I am a huge indie game fan, to the point where I’ve basically become a monogamist. I don’t really dabble in AAA anymore; I very rarely flirt with them. I play indie games for this blog, sure, but also in my downtime, my uptime, and the time I should probably be doing something productive. Five years ago, I wrote an article about how I fell into the indie rabbit hole and why big-budget titles just don’t do it for me anymore. (Fair warning: this article now contains five-year-old references so outdated they might as well be written on parchment.) But even though I still adore the indie gaming scene, something has shifted. Not a dramatic, cinematic shift, more like a slow, creeping one. The kind you only notice when you look back and realise the landscape has slowly changed under your feet.

I’ve always compared indie games to Japanese animation: there’s some truly incredible stuff out there… but you have to wade through a lot of shit to find it. That’s always been part of the charm, the treasure hunt, the thrill of discovery, the uncovering of a gem. But over the last two or three years, the ratio has changed. There’s more shit, fewer gems, and the shit-swamp is getting deeper.
I get so many indie games sent my way now that I’m turning down more than I accept. Not because I’ve become picky or pretentious, but because the sheer volume has exploded. Everyone and their mother seems to think they’re an indie dev these days. And look, I’m not here to crush dreams, but the truth is that not everyone should be releasing a game. Some projects feel less like “a game” and more like “a personal experiment that accidentally escaped into the wild.” I say this as someone who writes books. I have five manuscripts that will never see the light of day. Why? Because they were experiments, playgrounds for ideas, styles, and concepts. They served me, not an audience. A lot of indie games I’ve played recently feel exactly like that: prototypes masquerading as finished products.

And then there’s AI. The rise of AI has made farting out a game easier than ever, and that’s… not great. I get why some devs use AI, because budgets are tight, artists are expensive, and sometimes you just need a placeholder. I’m not anti-AI. I’m anti-abuse of AI. There’s a difference between using AI to polish something you created and using AI to create the thing so you don’t have to.
Recently, I reviewed a brilliant old-school shooter called ChainStaff. Gorgeous hand-drawn art, tight gameplay, the whole package. While researching, I found a statement from the devs clarifying that all the art was hand-drawn and no AI was used.
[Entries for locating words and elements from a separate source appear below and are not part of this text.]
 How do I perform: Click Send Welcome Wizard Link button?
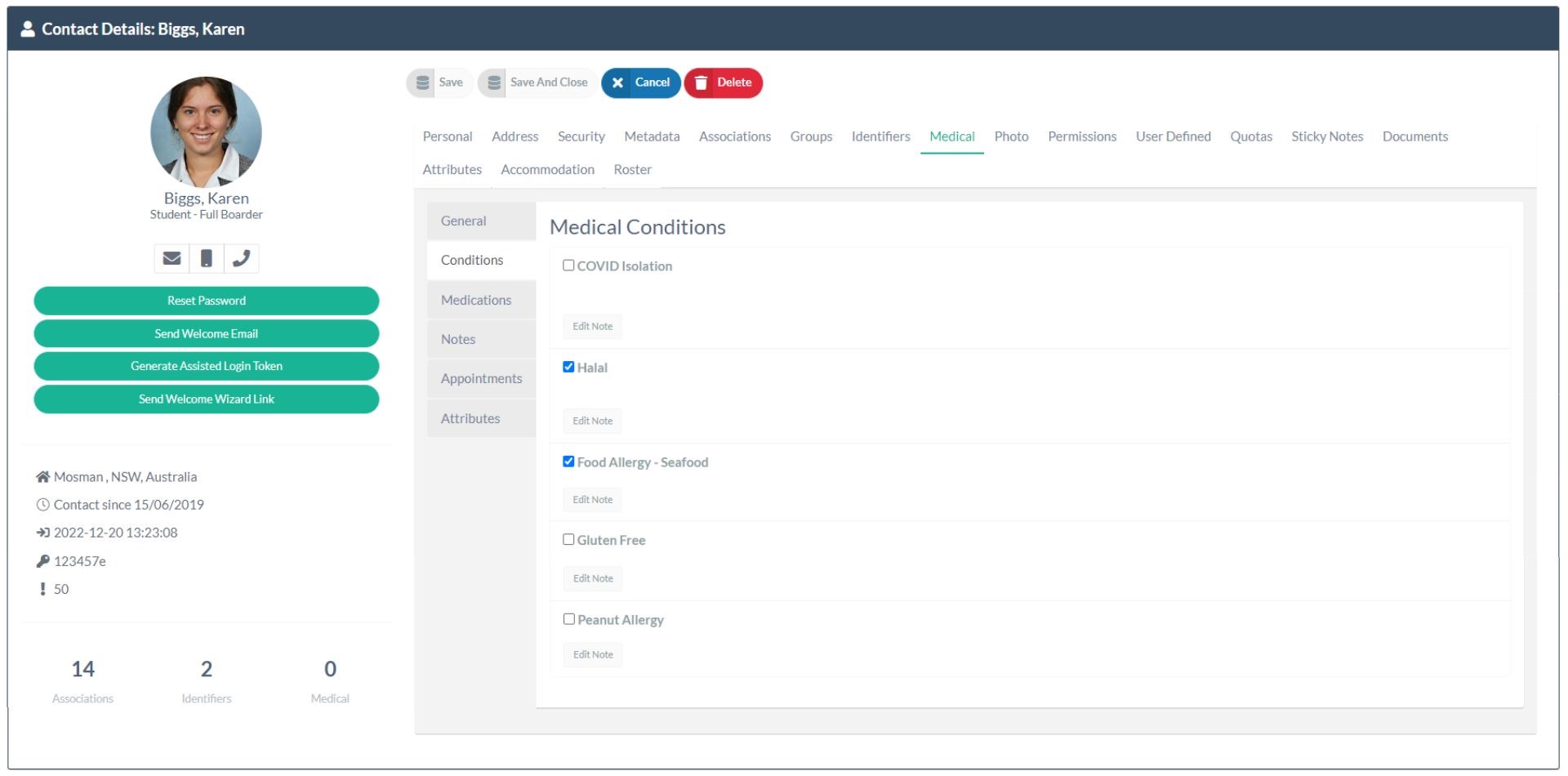coord(207,399)
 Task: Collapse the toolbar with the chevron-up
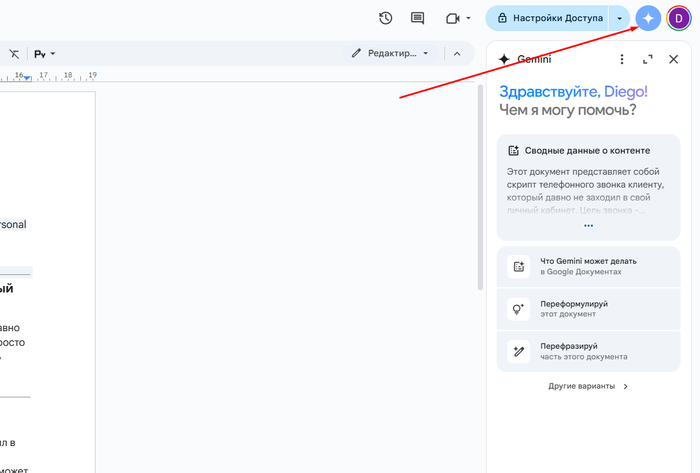[457, 54]
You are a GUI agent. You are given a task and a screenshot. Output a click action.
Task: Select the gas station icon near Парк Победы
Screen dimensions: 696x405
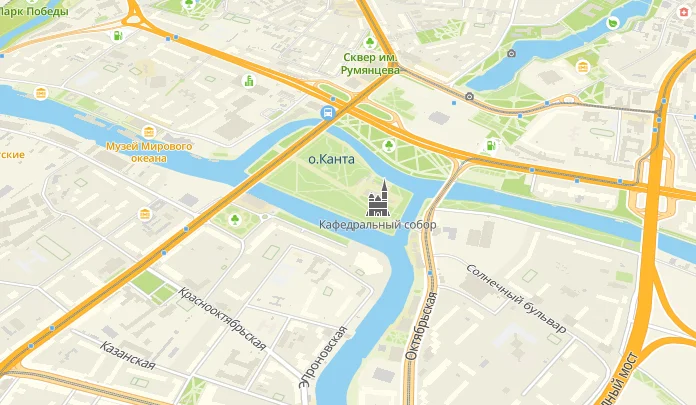click(118, 35)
I liked that so much I mentioned it in my review. But afterwards, it hit me: how backwards is it that devs now feel the need to announce that they didn’t use AI? That’s the world we’re in now, where “made by humans” is gently tiptoeing in and becoming a unique selling point.

Because AI is everywhere. And as more devs rely on it to “create” art, genuine hand-crafted work is slowly becoming rarer. Not totally extinct, just rarer. There are still incredible solo devs and small teams out there pouring years into a single project. I’m following one dev who’s been working on their game for nearly six years and refuses to touch AI. But the water is getting murkier, and some devs are churning out games at an alarming rate. Weeks, not years. And it shows.
And it’s not just about the use of AI. It’s honesty. Let me direct you to a personal friend of mine, a fine fella, Lord Badger over at Stoffel Presents, a man with a beard so magnificent it deserves its own credit in film. Anyway, Badger recently reviewed a game called Fortune Seller. He was sent a press release that made the game sound like something entirely different. The press release compared it to specific popular titles and promised a specific gameplay style. The actual game? Nothing like that. It’s cheeky at best, deceptive at worst, and guaranteed to annoy reviewers.

Good, honest reviewers don’t kiss arse. If your game is crap, we’ll say so. The flipside to that is that if the game is brilliant, we’ll shout it from the rooftops. We want indie devs to succeed. We love the passion, the creativity, the weirdness, the risks. But we can’t champion something that’s been misrepresented. I’ve played games that used entire maps “borrowed” from other titles. I’ve played games that leaned so heavily on AI they might as well have been generated by a Samsung smart fridge. I haven’t yet played a game that lied in its press release, but given how many games I now decline, the odds are high that one has already slipped past me. Right now, I’m reviewing a game that may not outright lie in its press release, but it definitely… stretches the truth. Let’s call it “creative marketing.”

There’s been a noticeable rise in AI-driven indie devs over the last few years, and with that rise comes an increase in lazy devs too. Again, I’m not against AI. I’m against the abuse of it. And I’m very much against lying to reviewers in press releases. Indie games are still where the magic happens. They’re still where innovation lives. But the scene is changing, and not always for the better. The gems are still out there, they’re just buried deeper now, under a growing pile of AI sludge, rushed releases, and misleading promises. And honestly? I miss when the hunt for a real indie gem felt exciting instead of exhausting.